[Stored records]

^^^^^^^^^^^^^^^^

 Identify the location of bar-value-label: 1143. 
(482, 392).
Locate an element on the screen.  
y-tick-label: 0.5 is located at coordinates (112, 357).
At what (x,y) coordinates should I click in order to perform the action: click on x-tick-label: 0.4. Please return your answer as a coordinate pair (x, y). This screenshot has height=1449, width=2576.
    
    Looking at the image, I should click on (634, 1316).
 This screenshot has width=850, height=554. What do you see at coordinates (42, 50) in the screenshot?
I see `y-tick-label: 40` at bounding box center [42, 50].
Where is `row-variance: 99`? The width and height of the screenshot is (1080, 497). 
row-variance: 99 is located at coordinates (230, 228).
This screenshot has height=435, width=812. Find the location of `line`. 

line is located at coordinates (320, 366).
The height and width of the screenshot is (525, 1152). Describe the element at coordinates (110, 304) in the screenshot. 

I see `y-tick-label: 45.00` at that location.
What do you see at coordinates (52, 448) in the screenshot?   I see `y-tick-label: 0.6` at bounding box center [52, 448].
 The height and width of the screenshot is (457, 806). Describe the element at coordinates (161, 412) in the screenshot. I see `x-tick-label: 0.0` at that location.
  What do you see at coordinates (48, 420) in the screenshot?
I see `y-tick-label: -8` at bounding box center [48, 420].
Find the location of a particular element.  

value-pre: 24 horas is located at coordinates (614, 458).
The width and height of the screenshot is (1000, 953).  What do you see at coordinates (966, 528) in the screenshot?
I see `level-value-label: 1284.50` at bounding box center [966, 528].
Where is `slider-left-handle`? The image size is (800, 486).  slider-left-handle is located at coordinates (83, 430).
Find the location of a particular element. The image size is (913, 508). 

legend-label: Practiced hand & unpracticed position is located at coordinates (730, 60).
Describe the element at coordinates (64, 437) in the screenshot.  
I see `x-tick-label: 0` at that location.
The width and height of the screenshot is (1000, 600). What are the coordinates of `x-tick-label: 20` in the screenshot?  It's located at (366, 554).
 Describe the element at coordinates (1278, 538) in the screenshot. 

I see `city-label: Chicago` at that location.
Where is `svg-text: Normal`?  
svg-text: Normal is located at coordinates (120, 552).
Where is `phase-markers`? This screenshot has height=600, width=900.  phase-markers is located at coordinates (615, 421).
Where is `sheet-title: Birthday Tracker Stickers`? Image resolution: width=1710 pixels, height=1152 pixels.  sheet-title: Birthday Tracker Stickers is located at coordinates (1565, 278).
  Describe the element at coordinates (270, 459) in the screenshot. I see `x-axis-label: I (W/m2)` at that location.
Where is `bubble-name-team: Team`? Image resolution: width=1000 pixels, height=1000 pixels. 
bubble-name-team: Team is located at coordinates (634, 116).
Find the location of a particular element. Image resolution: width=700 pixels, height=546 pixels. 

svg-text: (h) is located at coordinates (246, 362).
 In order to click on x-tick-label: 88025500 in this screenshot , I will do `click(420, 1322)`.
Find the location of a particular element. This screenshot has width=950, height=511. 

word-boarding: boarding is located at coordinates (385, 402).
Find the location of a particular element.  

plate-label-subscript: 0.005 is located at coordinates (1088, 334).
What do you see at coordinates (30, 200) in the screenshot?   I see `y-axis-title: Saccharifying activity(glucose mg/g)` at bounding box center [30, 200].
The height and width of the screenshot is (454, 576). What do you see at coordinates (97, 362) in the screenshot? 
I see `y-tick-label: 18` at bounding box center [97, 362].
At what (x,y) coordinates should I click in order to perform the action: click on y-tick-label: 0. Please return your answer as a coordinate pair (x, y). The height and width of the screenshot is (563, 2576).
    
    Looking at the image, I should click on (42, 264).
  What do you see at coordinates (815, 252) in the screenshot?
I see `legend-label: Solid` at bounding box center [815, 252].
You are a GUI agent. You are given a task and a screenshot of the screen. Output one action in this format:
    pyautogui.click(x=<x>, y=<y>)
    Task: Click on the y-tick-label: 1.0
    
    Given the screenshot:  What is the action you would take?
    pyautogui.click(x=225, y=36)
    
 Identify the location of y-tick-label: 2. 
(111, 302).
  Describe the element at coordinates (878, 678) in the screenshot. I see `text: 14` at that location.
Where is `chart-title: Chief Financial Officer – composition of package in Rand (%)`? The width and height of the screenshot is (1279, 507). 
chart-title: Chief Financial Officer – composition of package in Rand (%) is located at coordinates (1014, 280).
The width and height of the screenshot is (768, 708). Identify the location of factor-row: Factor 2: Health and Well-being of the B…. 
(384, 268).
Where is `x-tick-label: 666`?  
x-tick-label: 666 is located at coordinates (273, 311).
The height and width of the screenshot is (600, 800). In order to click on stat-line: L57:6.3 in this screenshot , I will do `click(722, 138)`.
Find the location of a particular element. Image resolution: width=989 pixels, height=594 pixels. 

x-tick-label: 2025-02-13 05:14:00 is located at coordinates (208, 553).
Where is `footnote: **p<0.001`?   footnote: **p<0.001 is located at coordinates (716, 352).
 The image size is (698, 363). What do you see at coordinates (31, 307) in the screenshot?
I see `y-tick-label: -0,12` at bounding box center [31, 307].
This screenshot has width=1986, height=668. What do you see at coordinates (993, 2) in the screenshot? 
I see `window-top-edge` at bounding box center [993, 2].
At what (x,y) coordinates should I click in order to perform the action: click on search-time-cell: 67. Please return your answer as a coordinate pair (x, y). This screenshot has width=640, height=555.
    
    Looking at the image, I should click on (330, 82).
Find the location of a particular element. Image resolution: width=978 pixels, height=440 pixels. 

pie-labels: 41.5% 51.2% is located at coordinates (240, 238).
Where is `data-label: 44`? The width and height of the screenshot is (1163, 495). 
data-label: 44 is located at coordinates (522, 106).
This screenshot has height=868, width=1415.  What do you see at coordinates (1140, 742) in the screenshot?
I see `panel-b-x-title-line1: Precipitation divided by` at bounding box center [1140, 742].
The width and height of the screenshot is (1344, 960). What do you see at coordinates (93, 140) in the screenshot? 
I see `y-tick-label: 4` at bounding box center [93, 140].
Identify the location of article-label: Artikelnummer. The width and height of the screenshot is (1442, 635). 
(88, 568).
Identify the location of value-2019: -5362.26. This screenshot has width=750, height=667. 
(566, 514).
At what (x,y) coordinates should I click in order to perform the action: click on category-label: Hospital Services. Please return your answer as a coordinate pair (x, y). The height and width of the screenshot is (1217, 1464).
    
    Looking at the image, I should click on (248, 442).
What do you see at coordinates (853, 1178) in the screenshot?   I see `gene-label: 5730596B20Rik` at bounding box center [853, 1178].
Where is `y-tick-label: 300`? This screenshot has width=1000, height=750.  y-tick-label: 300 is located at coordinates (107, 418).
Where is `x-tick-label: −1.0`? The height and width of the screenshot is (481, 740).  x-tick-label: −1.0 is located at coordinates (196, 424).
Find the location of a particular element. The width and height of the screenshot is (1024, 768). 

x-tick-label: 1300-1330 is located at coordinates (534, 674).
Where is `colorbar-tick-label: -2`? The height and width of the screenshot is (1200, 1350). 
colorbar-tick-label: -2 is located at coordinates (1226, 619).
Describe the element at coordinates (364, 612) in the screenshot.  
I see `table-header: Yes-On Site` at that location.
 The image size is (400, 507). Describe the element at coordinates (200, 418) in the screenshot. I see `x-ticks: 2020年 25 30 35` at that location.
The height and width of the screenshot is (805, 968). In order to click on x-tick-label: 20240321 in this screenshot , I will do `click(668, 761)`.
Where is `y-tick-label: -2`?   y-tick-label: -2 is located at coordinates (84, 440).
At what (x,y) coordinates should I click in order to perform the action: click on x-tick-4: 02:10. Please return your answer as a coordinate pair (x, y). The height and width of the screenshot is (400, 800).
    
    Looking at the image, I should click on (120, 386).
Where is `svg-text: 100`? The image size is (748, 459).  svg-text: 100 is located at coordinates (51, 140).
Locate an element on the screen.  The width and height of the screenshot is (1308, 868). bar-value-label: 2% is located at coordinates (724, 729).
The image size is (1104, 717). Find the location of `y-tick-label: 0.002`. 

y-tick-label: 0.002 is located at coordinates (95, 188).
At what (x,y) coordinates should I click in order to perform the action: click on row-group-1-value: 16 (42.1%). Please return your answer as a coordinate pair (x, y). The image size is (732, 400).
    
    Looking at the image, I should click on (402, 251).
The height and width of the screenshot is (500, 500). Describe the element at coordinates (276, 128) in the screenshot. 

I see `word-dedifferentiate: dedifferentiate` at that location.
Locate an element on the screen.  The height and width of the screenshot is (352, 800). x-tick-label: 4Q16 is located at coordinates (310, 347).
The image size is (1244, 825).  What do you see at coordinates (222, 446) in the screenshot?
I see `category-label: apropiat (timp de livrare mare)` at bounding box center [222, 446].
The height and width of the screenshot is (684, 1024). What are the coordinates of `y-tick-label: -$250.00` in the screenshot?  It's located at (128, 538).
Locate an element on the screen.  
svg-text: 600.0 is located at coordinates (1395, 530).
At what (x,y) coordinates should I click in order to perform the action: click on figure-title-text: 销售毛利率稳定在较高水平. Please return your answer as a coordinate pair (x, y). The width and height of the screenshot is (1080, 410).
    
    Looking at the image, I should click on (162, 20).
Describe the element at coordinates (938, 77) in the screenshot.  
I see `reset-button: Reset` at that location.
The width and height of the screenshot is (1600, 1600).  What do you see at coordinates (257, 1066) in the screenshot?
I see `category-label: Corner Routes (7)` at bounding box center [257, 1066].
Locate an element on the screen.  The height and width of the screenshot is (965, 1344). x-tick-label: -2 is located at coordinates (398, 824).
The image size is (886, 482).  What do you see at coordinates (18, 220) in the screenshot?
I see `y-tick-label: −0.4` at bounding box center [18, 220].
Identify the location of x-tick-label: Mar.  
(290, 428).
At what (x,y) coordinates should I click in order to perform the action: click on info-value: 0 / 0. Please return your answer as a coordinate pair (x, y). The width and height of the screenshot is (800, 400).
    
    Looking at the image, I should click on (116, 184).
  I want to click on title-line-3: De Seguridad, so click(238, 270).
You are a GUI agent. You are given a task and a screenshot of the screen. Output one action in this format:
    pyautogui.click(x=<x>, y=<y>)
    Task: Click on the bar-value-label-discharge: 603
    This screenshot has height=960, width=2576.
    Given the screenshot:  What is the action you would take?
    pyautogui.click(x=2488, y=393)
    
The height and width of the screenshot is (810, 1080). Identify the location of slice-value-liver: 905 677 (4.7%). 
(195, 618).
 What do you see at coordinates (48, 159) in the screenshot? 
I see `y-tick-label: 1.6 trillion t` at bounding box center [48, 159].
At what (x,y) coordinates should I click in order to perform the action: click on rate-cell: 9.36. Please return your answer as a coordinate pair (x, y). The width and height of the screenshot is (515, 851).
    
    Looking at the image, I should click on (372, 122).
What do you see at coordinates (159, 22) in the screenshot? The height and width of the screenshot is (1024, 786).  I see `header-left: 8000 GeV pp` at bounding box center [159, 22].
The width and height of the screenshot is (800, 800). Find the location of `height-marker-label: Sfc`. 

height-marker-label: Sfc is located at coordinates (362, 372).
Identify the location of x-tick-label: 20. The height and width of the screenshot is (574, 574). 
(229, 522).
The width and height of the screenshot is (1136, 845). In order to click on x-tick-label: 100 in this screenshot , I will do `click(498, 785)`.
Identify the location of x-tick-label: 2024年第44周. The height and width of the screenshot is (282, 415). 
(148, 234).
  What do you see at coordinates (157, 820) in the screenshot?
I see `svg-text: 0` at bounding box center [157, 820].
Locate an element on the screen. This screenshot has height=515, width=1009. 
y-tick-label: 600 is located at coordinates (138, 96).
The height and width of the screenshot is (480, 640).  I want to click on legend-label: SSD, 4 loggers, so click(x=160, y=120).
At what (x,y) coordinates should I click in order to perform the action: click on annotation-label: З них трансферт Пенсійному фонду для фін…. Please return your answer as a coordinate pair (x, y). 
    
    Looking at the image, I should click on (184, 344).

^^^^^^^^^^^^^^^^

## ASSIGNED TASK
Output the rows from the line containing "The height and width of the screenshot is (525, 1152)." down to the line containing "The width and height of the screenshot is (1000, 600).", both included, copied character for character.

## RESULT FOR THIS EXERCISE
The height and width of the screenshot is (525, 1152). Describe the element at coordinates (110, 304) in the screenshot. 

I see `y-tick-label: 45.00` at that location.
What do you see at coordinates (52, 448) in the screenshot?   I see `y-tick-label: 0.6` at bounding box center [52, 448].
 The height and width of the screenshot is (457, 806). Describe the element at coordinates (161, 412) in the screenshot. I see `x-tick-label: 0.0` at that location.
  What do you see at coordinates (48, 420) in the screenshot?
I see `y-tick-label: -8` at bounding box center [48, 420].
Find the location of a particular element.  

value-pre: 24 horas is located at coordinates (614, 458).
The width and height of the screenshot is (1000, 953).  What do you see at coordinates (966, 528) in the screenshot?
I see `level-value-label: 1284.50` at bounding box center [966, 528].
Where is `slider-left-handle`? The image size is (800, 486).  slider-left-handle is located at coordinates (83, 430).
Find the location of a particular element. The image size is (913, 508). 

legend-label: Practiced hand & unpracticed position is located at coordinates (730, 60).
Describe the element at coordinates (64, 437) in the screenshot.  
I see `x-tick-label: 0` at that location.
The width and height of the screenshot is (1000, 600). What are the coordinates of `x-tick-label: 20` in the screenshot?  It's located at (366, 554).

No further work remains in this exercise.